My first article on URL Generation for worm updates quickly became my most popular article (until being exceeded by an analysis of Conficker). I’ve been thinking on the concepts of URL generation, and I believe I’ve come up with a similar method that will work just as well, if not better.
URL Generation is the process of doing just that — generating URLs. The concept was brought up while analyzing Conficker: the worm generates 250 pseudorandom URLs per day (10,000 per day in one variant) and attempts to connect to them to upload stats on newly infected computers and to download new instructions and payloads.
Now, one problem in this is tracking. Unless you steal a credit card of a stranger far away, drive down to another state/province, steal some wireless, proxy up, and purchase a domain name, there’s a possibility that you could be tracked down as the purchaser. Sure, you can hide your name in a whois, but the company still has your information. When the algorithm for generating URLs is compromised and released to malware analytics, you also have to worry about the company monitoring expected domains (See: Honeypots).
What I propose is this: pastebins.
Yes, pastebins. Pastebins are free, effective, anonymous, and can be private. There are many pastebins out there to choose from, and certain ones allow for “your own pastebin,” such as pastebin.com. Simply by prefixing the URL with a unique name, you can paste code without having it show anywhere else on the site. For example, if my name were Abraham Lincoln and I were an avid coder, I might paste my leet perl scripts to http://abrahamlincoln.pastebin.com.

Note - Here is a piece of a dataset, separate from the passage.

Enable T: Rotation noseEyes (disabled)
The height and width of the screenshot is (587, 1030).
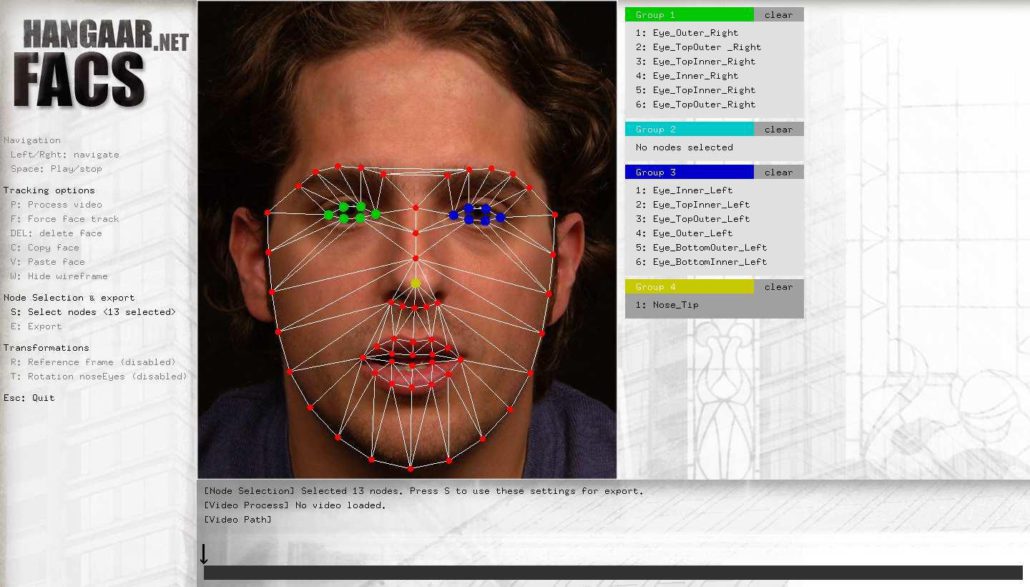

Now you can probably see where I’m going with this. The usual way of URL generation generates a predetermined amount of URLs per day (based off the day, so they’re predictable and different each day, but the same for each time it’s run on the same day for anyone running the program.) A program might generate the URLs lksdjgsdg.com, kljsdgsdg.info, asfgkajgsg.com, alksgjagsg.org, sdjfhsdjkg.net, fklsdjfsddsf.org, sdflkjsdf.com, and sdfsdfuhfsd.com for a single day. The next day, the URLs would be completely different. They need to be predictable so the author of the malware can plan ahead and purchase and prepare a domain name before a bunch of infected computers call home to get instructions. The fact that there are so many URLs is a form of security through obscurity – in that someone trying to stop, analyze or fight the worm won’t know which URL the script will be getting instructions from. It’s just whatever domain is up and able to identify with the worm at the time.
My approach, for the poor man. And by poor man, I mean either a man who isn’t willing to steal a credit card (hey, why not add more charges on top of your malware ones?) or a man who is too poor to purchase a domain (you’ll be rich soon enough!). Instead of generating URLs like the ones above, the Poor Man’s URL Generation will generate random strings, such as gksljdgsdg, sdgkljsdgsd, skdjgsdlkg, sdgksjdgsdg, sdgkljsdg, sdgkjsdglkjd, and sdlkgjsdglkjd.
The malware author will be required to upload an encrypted payload to an expected private pastebin, such as gksljdgsdg.pastebin.com shortly before all the infected computers call home to there to decrypt and deal with their new instructions and/or payload. Afterwards, the author has the ability to remove the paste, making it look like nothing was ever there.